In the rows below, update the part that opens with the line containing "Describe the element" and closes with the line containing "at that location." by replacing "screenshot" with "capture" and keeping everything else the same. Reproduce only those lines, without the pictures.

++++++++

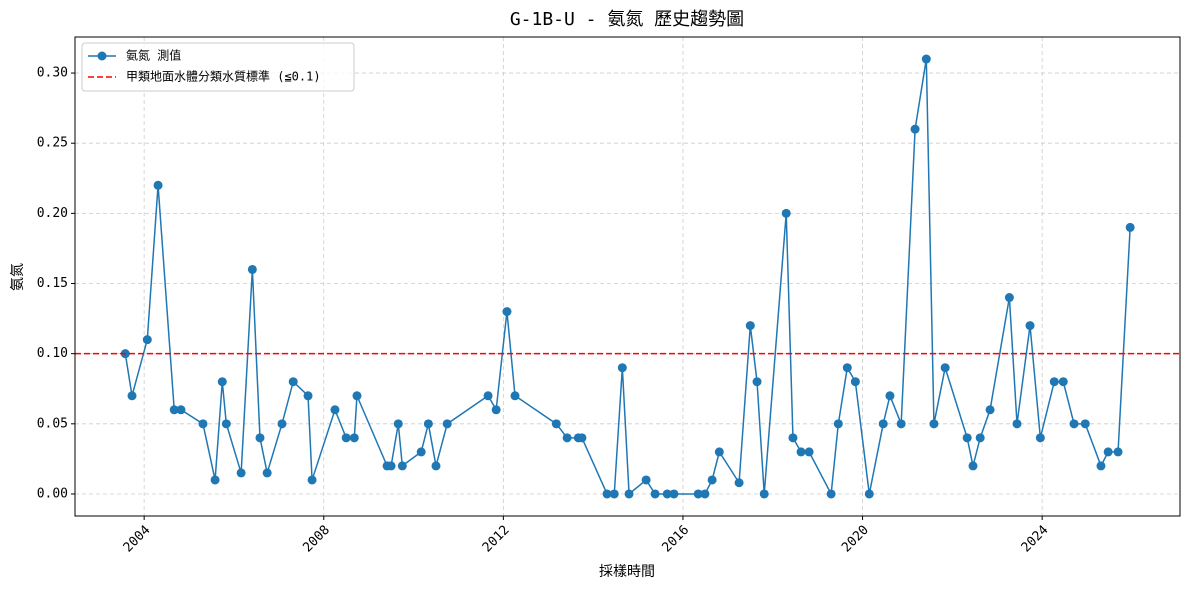 This screenshot has width=1189, height=590. I want to click on y-axis-label: 氨氮, so click(18, 277).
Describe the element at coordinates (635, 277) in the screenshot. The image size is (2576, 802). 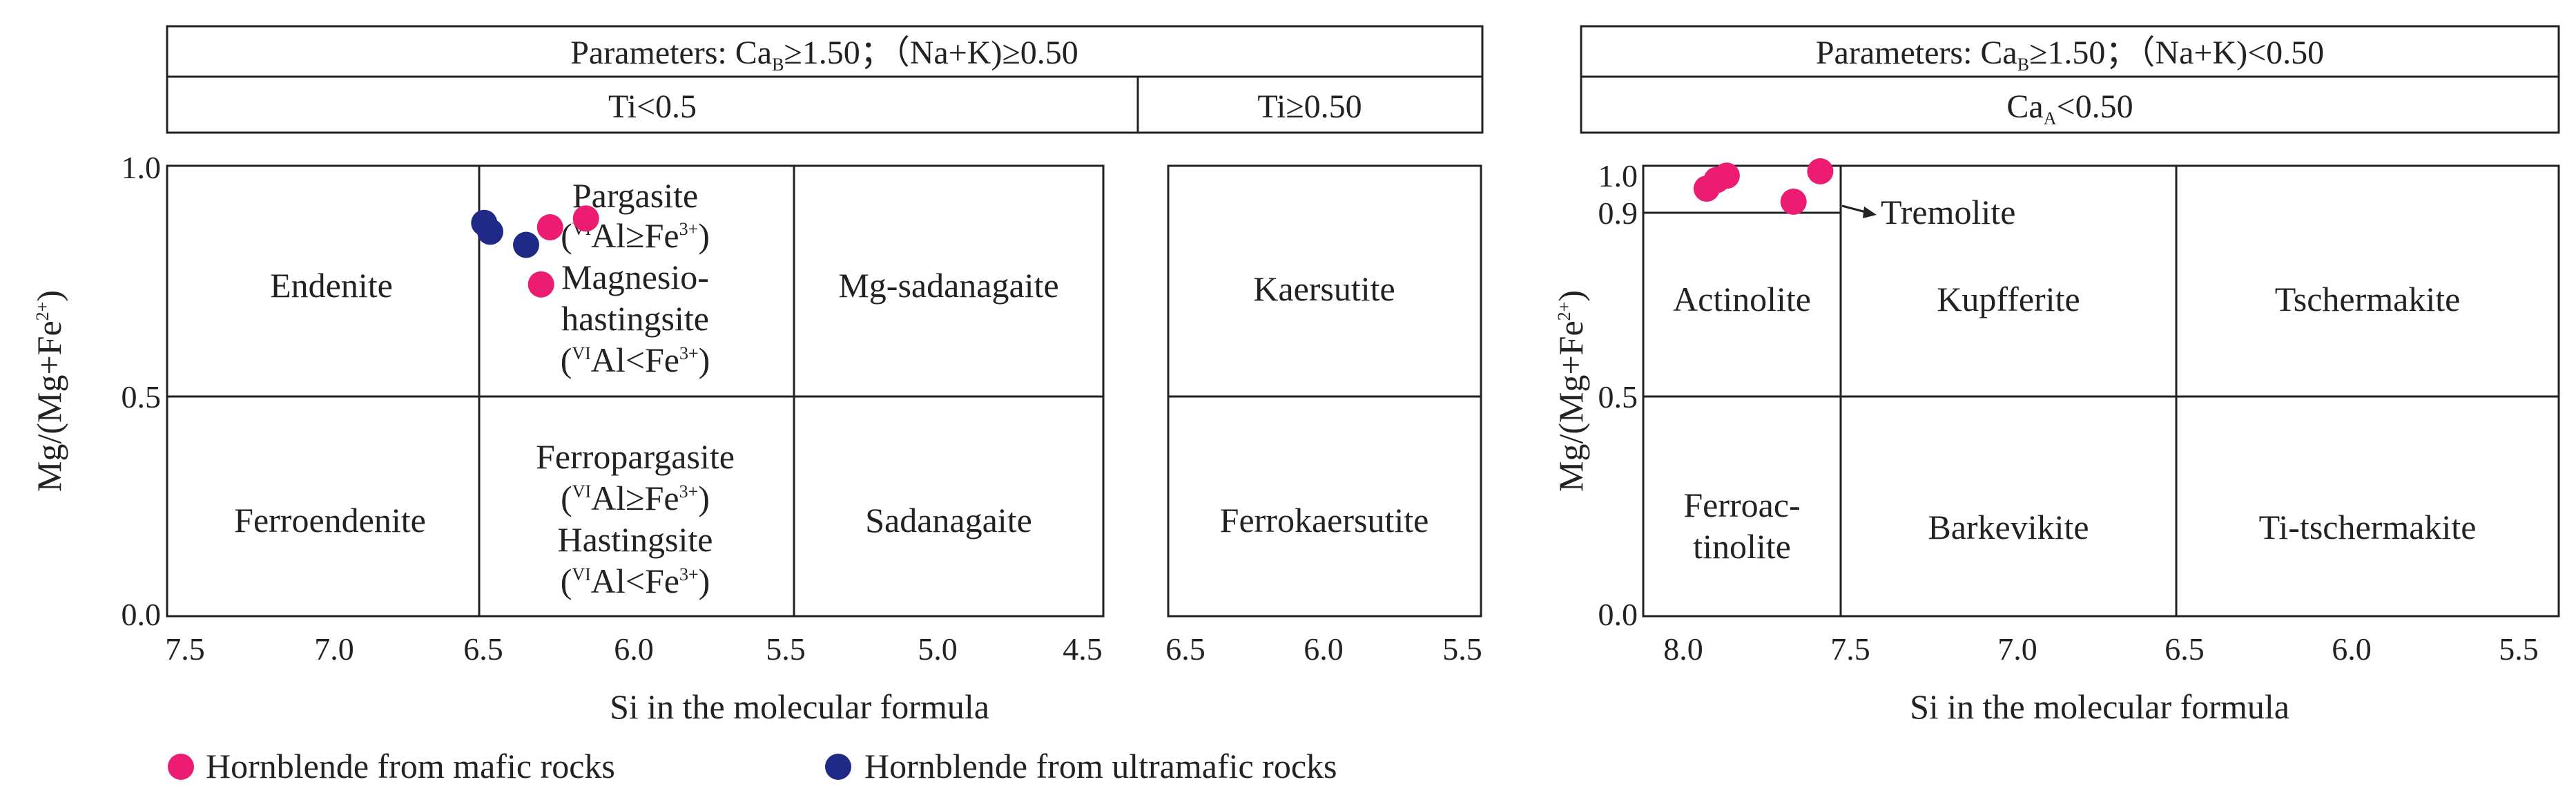
I see `field-magnesio-line1: Magnesio-` at that location.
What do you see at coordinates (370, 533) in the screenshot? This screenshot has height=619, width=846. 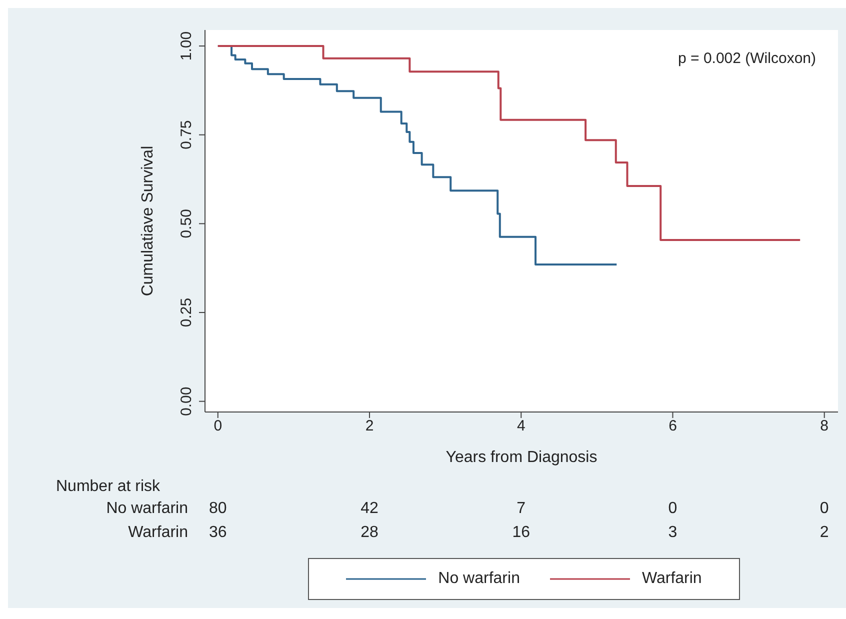 I see `text: 28` at bounding box center [370, 533].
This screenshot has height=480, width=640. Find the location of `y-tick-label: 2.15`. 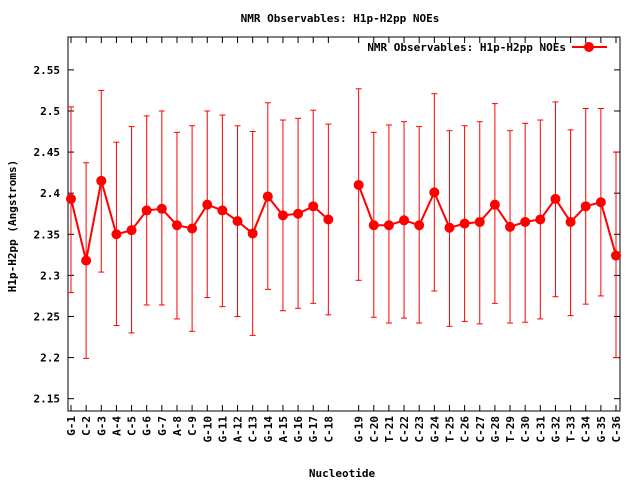

y-tick-label: 2.15 is located at coordinates (48, 400).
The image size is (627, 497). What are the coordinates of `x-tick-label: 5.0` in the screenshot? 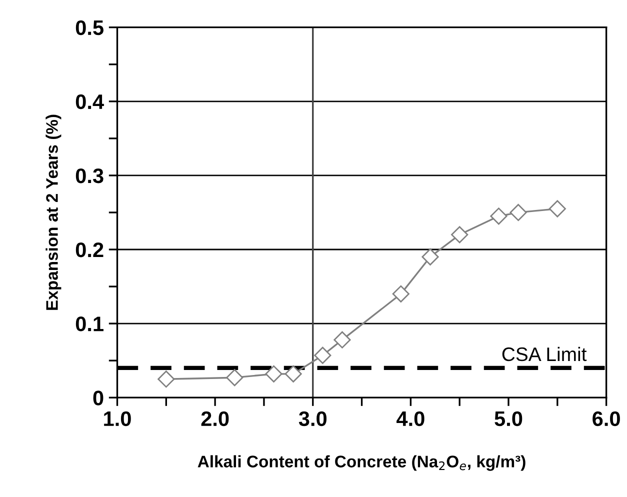 It's located at (508, 418).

++++++++

**Answer box**.
Describe the element at coordinates (635, 277) in the capture. The image size is (2576, 802). 
I see `field-magnesio-line1: Magnesio-` at that location.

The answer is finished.